Michael Reuschel, 63, is facing a charge of attempted murder of his wife, Susan O’Brien Reuschel, along with charges of false imprisonment, obstruction and tampering with evidence.
As soon as defense witness and former medical examiner Dr. Michael Berkland took the stand, assistant state attorney Sean Brewer questioned his professional background, given the state suspension of Berkland’s license for medical examining in 2005.
Berkland, a former Florida assistant medical examiner, was arrested in 2012 after authorities said he stored more than 100 body parts, including brains and hearts, in a Pensacola storage container.
“People’s complaint doesn’t address professional competence,” said defense attorney Patrick McGuiness. He added it’s unfair to Berkland for the state to “assassinate his character” and competency for reviewing and analyzing blood spatter and forensic evidence.

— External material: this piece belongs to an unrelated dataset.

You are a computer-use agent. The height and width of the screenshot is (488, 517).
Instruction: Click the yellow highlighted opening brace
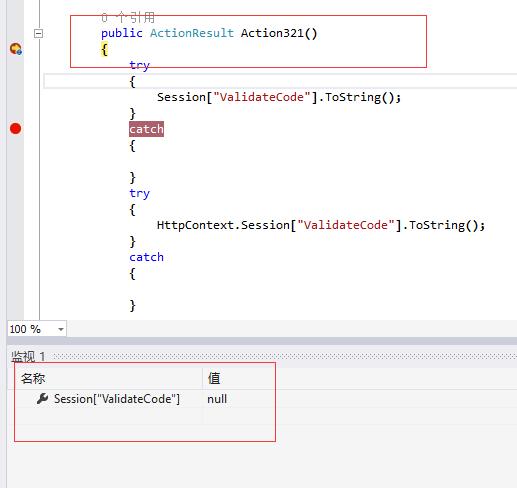point(104,50)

Berkland, now a forensic pathologist with Forensic Puzzle Investigations, acknowledged families’ complaints while storing preserved brains, hearts, lungs and other organs in Tupperwares inside a climate-controlled storage.

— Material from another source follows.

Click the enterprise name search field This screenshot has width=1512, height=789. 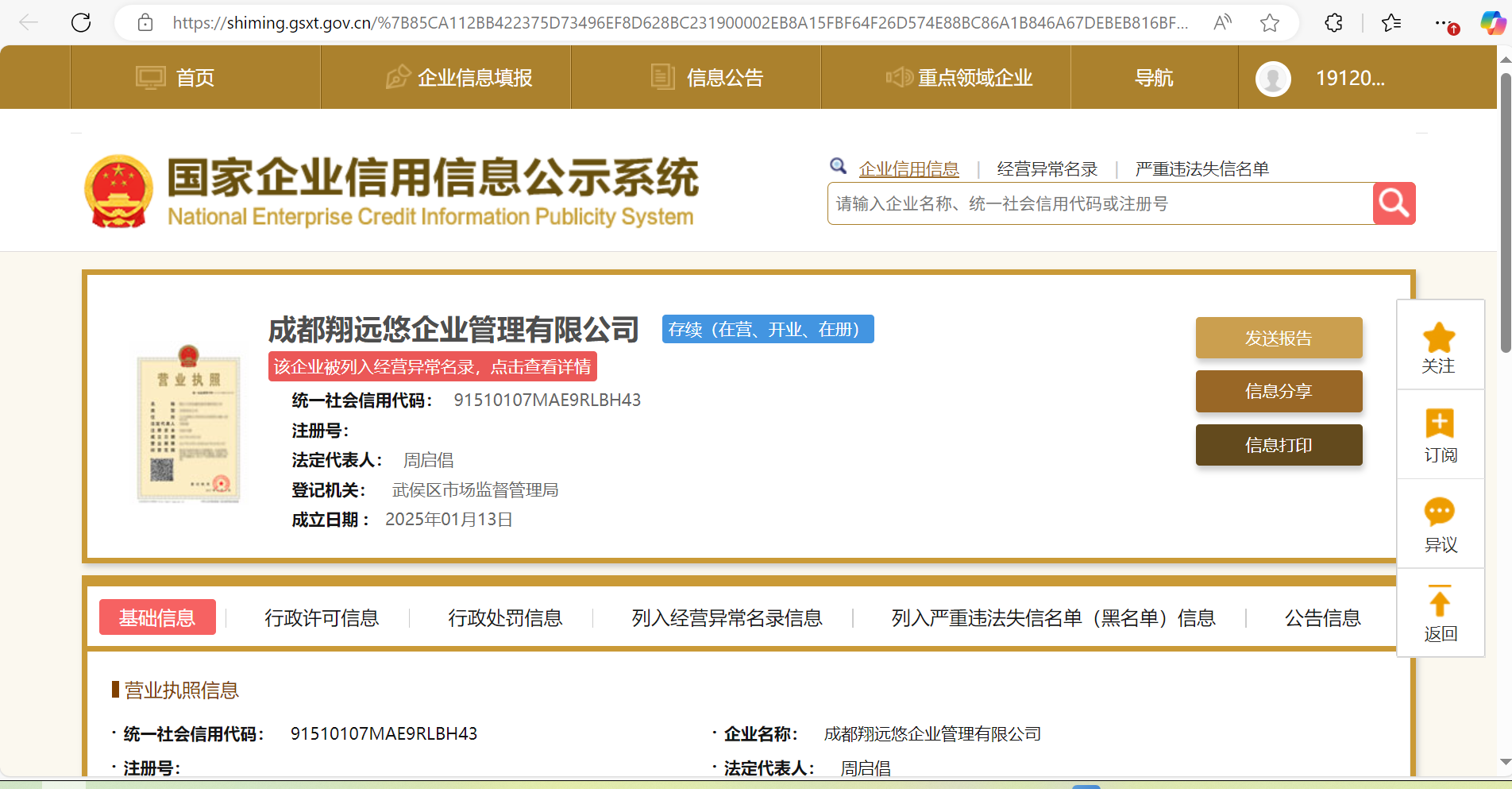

He also said he understands his limitations to only examine crime scene photographs rather than performing autopsy.
Over five hours of testimony, Berkland introduced the jury to his own experiment to draw a distinction between arterial spurt – resulting from blood exiting the body under pressure from a breached artery – and cast off blood pattern – appearing more linear by a blood-bearing object in motion.

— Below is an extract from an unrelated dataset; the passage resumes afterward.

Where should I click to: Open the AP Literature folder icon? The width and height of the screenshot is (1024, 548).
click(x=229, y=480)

He also expressed concern over the number of first responders and investigators showing up to Michael Reuschel’s residence and potentially transferring or contaminating bloodstain evidence.
Brewer contended Michael Reuschel himself could have walked through these stains and that the first responders’ focus was not only treating Michael and Susan Reuschel but also searching for the 6 foot 3 intruder at the time.
Brewer added since Berkland couldn’t tell exactly the source of bleeding, Susan’s wrist injury with arterial blood spurting could have been caused by the defendant Michael Reuschel.
Tension heightened as state prosecutors objected to the relevance and speculation over the 2017 arrest of Susan Reuschel and subsequent charge of domestic battery.
Deputy Leo Lowe with the Alachua County Sheriff’s Office did make a correction in his testimony overusing the word “belligerent” in describing Susan after arresting her.
“I’d say she’s not agreeable,” Lowe said. “She’s never hostile to me. She’s polite to me. She used good language.”
Lowe clarified that he arrested Susan after she had allegedly thrown a cell phone at Michael Reuschel and refused to move out of the residence.
As such, since Susan did confess to a drinking problem at the time of the arrest and – according to court documents – have at least five glasses of wine or champagne on the night of the stabbing, the defense called a toxicologist to the stand.
Clinical pharmacist Dr. Susan M. Skilly Danziger said she was especially concerned about Susan’s intake of the antidepressant Effexor, which has a black box warning and the potential to increase suicidal thoughts.
Judge William Davis said the court will hold jury conference on Tuesday, with closing to follow on Wednesday.